Exercise =
Put each line of the entries below into a Markdown table with two columns, Row and Line. Number the rows in order and leave out blank lines.

Item-finding records:

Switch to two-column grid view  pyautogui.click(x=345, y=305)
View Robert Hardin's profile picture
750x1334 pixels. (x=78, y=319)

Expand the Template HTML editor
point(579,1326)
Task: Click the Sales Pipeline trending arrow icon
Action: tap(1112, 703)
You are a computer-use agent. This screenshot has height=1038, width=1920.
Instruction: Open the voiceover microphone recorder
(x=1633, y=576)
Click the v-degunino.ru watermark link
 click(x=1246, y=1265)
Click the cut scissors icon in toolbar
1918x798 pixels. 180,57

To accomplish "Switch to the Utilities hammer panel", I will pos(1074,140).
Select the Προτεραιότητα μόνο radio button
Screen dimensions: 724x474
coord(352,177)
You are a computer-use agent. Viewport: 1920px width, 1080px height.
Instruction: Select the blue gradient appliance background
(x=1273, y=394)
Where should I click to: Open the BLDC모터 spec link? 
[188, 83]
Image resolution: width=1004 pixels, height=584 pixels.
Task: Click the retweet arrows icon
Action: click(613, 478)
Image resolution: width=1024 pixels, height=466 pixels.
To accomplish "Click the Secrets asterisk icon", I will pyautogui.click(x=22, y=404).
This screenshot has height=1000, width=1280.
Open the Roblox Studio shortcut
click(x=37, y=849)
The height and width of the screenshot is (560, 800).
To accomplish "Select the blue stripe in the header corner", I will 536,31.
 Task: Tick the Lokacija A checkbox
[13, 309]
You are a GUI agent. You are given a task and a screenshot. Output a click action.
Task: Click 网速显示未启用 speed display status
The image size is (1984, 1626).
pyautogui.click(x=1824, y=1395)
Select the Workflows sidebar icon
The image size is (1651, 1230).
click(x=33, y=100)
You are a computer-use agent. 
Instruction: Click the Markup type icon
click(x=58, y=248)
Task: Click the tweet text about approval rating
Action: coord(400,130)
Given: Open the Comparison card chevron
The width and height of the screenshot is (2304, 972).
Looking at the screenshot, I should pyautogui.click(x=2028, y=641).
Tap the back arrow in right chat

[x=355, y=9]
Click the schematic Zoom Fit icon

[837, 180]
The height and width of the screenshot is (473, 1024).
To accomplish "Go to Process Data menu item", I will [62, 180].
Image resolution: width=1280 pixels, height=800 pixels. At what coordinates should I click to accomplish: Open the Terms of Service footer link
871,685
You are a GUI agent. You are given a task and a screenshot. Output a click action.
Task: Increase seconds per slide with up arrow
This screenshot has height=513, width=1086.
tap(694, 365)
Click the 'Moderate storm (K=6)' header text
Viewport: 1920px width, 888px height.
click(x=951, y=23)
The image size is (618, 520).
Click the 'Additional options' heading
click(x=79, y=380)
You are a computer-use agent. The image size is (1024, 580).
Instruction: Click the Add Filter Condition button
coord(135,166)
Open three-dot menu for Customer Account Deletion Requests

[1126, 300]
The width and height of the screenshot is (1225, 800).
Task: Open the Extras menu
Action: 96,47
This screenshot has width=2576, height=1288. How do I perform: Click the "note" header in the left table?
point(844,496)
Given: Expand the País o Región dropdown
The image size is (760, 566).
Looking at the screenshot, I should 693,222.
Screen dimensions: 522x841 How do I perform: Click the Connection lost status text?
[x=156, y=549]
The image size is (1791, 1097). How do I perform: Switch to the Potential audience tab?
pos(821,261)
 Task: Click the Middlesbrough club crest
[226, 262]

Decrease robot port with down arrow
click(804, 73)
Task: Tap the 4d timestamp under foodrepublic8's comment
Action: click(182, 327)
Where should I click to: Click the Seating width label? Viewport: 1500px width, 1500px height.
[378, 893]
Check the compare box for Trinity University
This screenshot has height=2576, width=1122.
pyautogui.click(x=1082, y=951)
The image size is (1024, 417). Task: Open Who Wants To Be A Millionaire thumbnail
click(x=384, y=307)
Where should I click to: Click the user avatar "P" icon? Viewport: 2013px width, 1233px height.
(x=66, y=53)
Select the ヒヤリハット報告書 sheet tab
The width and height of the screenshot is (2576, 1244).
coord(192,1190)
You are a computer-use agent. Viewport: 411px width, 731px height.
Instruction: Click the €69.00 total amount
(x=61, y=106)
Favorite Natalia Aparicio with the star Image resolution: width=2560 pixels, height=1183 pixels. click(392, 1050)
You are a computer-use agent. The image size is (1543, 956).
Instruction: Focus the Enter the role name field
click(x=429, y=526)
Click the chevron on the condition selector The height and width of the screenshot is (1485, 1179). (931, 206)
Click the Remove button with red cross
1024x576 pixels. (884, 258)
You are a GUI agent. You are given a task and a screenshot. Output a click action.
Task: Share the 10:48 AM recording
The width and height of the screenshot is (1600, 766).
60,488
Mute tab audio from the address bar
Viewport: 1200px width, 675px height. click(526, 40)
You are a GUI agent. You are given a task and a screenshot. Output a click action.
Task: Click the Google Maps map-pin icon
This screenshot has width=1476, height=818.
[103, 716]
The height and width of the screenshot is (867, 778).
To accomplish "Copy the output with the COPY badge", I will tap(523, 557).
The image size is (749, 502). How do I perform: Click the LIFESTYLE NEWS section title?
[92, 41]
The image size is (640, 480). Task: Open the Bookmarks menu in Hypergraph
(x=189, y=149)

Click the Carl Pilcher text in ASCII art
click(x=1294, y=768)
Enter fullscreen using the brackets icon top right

Answer to the problem =
| Row | Line |
|---|---|
| 1 | Switch to two-column grid view  pyautogui.click(x=345, y=305) |
| 2 | View Robert Hardin's profile picture |
| 3 | 750x1334 pixels. (x=78, y=319) |
| 4 | Expand the Template HTML editor |
| 5 | point(579,1326) |
| 6 | Task: Click the Sales Pipeline trending arrow icon |
| 7 | Action: tap(1112, 703) |
| 8 | You are a computer-use agent. This screenshot has height=1038, width=1920. |
| 9 | Instruction: Open the voiceover microphone recorder |
| 10 | (x=1633, y=576) |
| 11 | Click the v-degunino.ru watermark link |
| 12 |  click(x=1246, y=1265) |
| 13 | Click the cut scissors icon in toolbar |
| 14 | 1918x798 pixels. 180,57 |
| 15 | To accomplish "Switch to the Utilities hammer panel", I will pos(1074,140). |
| 16 | Select the Προτεραιότητα μόνο radio button |
| 17 | Screen dimensions: 724x474 |
| 18 | coord(352,177) |
| 19 | You are a computer-use agent. Viewport: 1920px width, 1080px height. |
| 20 | Instruction: Select the blue gradient appliance background |
| 21 | (x=1273, y=394) |
| 22 | Where should I click to: Open the BLDC모터 spec link?  |
| 23 | [188, 83] |
| 24 | Image resolution: width=1004 pixels, height=584 pixels. |
| 25 | Task: Click the retweet arrows icon |
| 26 | Action: click(613, 478) |
| 27 | Image resolution: width=1024 pixels, height=466 pixels. |
| 28 | To accomplish "Click the Secrets asterisk icon", I will pyautogui.click(x=22, y=404). |
| 29 | This screenshot has height=1000, width=1280. |
| 30 | Open the Roblox Studio shortcut |
| 31 | click(x=37, y=849) |
| 32 | The height and width of the screenshot is (560, 800). |
| 33 | To accomplish "Select the blue stripe in the header corner", I will 536,31. |
| 34 |  Task: Tick the Lokacija A checkbox |
| 35 | [13, 309] |
| 36 | You are a GUI agent. You are given a task and a screenshot. Output a click action. |
| 37 | Task: Click 网速显示未启用 speed display status |
| 38 | The image size is (1984, 1626). |
| 39 | pyautogui.click(x=1824, y=1395) |
| 40 | Select the Workflows sidebar icon |
| 41 | The image size is (1651, 1230). |
| 42 | click(x=33, y=100) |
| 43 | You are a computer-use agent.  |
| 44 | Instruction: Click the Markup type icon |
| 45 | click(x=58, y=248) |
| 46 | Task: Click the tweet text about approval rating |
| 47 | Action: coord(400,130) |
| 48 | Given: Open the Comparison card chevron |
| 49 | The width and height of the screenshot is (2304, 972). |
| 50 | Looking at the screenshot, I should pyautogui.click(x=2028, y=641). |
| 51 | Tap the back arrow in right chat |
| 52 | [x=355, y=9] |
| 53 | Click the schematic Zoom Fit icon |
| 54 | [837, 180] |
| 55 | The height and width of the screenshot is (473, 1024). |
| 56 | To accomplish "Go to Process Data menu item", I will [62, 180]. |
| 57 | Image resolution: width=1280 pixels, height=800 pixels. At what coordinates should I click to accomplish: Open the Terms of Service footer link |
| 58 | 871,685 |
| 59 | You are a GUI agent. You are given a task and a screenshot. Output a click action. |
| 60 | Task: Increase seconds per slide with up arrow |
| 61 | This screenshot has height=513, width=1086. |
| 62 | tap(694, 365) |
| 63 | Click the 'Moderate storm (K=6)' header text |
| 64 | Viewport: 1920px width, 888px height. |
| 65 | click(x=951, y=23) |
| 66 | The image size is (618, 520). |
| 67 | Click the 'Additional options' heading |
| 68 | click(x=79, y=380) |
| 69 | You are a computer-use agent. The image size is (1024, 580). |
| 70 | Instruction: Click the Add Filter Condition button |
| 71 | coord(135,166) |
| 72 | Open three-dot menu for Customer Account Deletion Requests |
| 73 | [1126, 300] |
| 74 | The width and height of the screenshot is (1225, 800). |
| 75 | Task: Open the Extras menu |
| 76 | Action: 96,47 |
| 77 | This screenshot has width=2576, height=1288. How do I perform: Click the "note" header in the left table? |
| 78 | point(844,496) |
| 79 | Given: Expand the País o Región dropdown |
| 80 | The image size is (760, 566). |
| 81 | Looking at the screenshot, I should 693,222. |
| 82 | Screen dimensions: 522x841 How do I perform: Click the Connection lost status text? |
| 83 | [x=156, y=549] |
| 84 | The image size is (1791, 1097). How do I perform: Switch to the Potential audience tab? |
| 85 | pos(821,261) |
| 86 |  Task: Click the Middlesbrough club crest |
| 87 | [226, 262] |
| 88 | Decrease robot port with down arrow |
| 89 | click(804, 73) |
| 90 | Task: Tap the 4d timestamp under foodrepublic8's comment |
| 91 | Action: click(182, 327) |
| 92 | Where should I click to: Click the Seating width label? Viewport: 1500px width, 1500px height. |
| 93 | [378, 893] |
| 94 | Check the compare box for Trinity University |
| 95 | This screenshot has height=2576, width=1122. |
| 96 | pyautogui.click(x=1082, y=951) |
| 97 | The image size is (1024, 417). Task: Open Who Wants To Be A Millionaire thumbnail |
| 98 | click(x=384, y=307) |
| 99 | Where should I click to: Click the user avatar "P" icon? Viewport: 2013px width, 1233px height. |
| 100 | (x=66, y=53) |
| 101 | Select the ヒヤリハット報告書 sheet tab |
| 102 | The width and height of the screenshot is (2576, 1244). |
| 103 | coord(192,1190) |
| 104 | You are a computer-use agent. Viewport: 411px width, 731px height. |
| 105 | Instruction: Click the €69.00 total amount |
| 106 | (x=61, y=106) |
| 107 | Favorite Natalia Aparicio with the star Image resolution: width=2560 pixels, height=1183 pixels. click(392, 1050) |
| 108 | You are a computer-use agent. The image size is (1543, 956). |
| 109 | Instruction: Focus the Enter the role name field |
| 110 | click(x=429, y=526) |
| 111 | Click the chevron on the condition selector The height and width of the screenshot is (1485, 1179). (931, 206) |
| 112 | Click the Remove button with red cross |
| 113 | 1024x576 pixels. (884, 258) |
| 114 | You are a GUI agent. You are given a task and a screenshot. Output a click action. |
| 115 | Task: Share the 10:48 AM recording |
| 116 | The width and height of the screenshot is (1600, 766). |
| 117 | 60,488 |
| 118 | Mute tab audio from the address bar |
| 119 | Viewport: 1200px width, 675px height. click(526, 40) |
| 120 | You are a GUI agent. You are given a task and a screenshot. Output a click action. |
| 121 | Task: Click the Google Maps map-pin icon |
| 122 | This screenshot has width=1476, height=818. |
| 123 | [103, 716] |
| 124 | The height and width of the screenshot is (867, 778). |
| 125 | To accomplish "Copy the output with the COPY badge", I will tap(523, 557). |
| 126 | The image size is (749, 502). How do I perform: Click the LIFESTYLE NEWS section title? |
| 127 | [92, 41] |
| 128 | The image size is (640, 480). Task: Open the Bookmarks menu in Hypergraph |
| 129 | (x=189, y=149) |
| 130 | Click the Carl Pilcher text in ASCII art |
| 131 | click(x=1294, y=768) |
| 132 | Enter fullscreen using the brackets icon top right |